Using the listing below, select the lines with the word "computer" and copy them.

-- Opening Marker --

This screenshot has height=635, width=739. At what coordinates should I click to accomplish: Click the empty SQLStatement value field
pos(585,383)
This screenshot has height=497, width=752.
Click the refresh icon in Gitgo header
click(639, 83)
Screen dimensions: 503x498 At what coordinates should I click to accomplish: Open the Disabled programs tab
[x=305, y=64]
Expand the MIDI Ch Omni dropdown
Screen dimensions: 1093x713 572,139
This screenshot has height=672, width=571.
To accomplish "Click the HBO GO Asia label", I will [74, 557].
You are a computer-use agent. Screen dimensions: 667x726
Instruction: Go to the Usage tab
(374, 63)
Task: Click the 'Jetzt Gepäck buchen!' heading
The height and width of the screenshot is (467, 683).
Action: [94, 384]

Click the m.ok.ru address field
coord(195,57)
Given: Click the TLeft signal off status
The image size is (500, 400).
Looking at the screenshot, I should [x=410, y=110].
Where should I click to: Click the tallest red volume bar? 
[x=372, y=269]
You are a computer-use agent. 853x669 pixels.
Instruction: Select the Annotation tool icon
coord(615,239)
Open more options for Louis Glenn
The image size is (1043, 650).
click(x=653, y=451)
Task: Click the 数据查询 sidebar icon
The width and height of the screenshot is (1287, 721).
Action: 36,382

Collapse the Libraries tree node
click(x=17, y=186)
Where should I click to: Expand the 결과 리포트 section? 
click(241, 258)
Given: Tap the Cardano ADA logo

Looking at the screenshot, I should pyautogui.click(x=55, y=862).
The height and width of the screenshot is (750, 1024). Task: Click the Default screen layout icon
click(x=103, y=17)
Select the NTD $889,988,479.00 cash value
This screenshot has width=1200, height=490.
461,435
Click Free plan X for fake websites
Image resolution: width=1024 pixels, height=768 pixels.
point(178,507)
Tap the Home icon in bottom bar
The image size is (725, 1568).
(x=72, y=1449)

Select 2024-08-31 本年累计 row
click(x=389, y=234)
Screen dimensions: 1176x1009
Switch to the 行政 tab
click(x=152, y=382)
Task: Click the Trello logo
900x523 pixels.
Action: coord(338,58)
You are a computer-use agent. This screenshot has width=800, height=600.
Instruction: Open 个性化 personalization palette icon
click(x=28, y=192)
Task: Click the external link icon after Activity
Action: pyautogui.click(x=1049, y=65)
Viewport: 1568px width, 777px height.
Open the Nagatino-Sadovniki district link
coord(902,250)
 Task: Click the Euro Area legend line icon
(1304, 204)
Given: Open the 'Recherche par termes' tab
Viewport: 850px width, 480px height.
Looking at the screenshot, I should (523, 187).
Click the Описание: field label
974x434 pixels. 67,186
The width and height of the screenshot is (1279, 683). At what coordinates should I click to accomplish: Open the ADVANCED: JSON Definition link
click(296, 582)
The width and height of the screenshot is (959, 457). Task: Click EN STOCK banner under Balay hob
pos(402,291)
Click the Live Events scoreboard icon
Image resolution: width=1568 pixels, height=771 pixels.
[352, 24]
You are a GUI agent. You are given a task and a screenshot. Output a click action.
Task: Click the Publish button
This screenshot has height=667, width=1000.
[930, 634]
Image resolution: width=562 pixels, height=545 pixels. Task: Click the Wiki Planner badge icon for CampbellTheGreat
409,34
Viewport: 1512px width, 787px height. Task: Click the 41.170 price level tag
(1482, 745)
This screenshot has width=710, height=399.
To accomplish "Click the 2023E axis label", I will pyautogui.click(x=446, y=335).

-- Closing Marker --

TASK SOLUTION:
You are a computer-use agent. Screen dimensions: 667x726
You are a computer-use agent. 853x669 pixels.
You are a computer-use agent. This screenshot has width=800, height=600.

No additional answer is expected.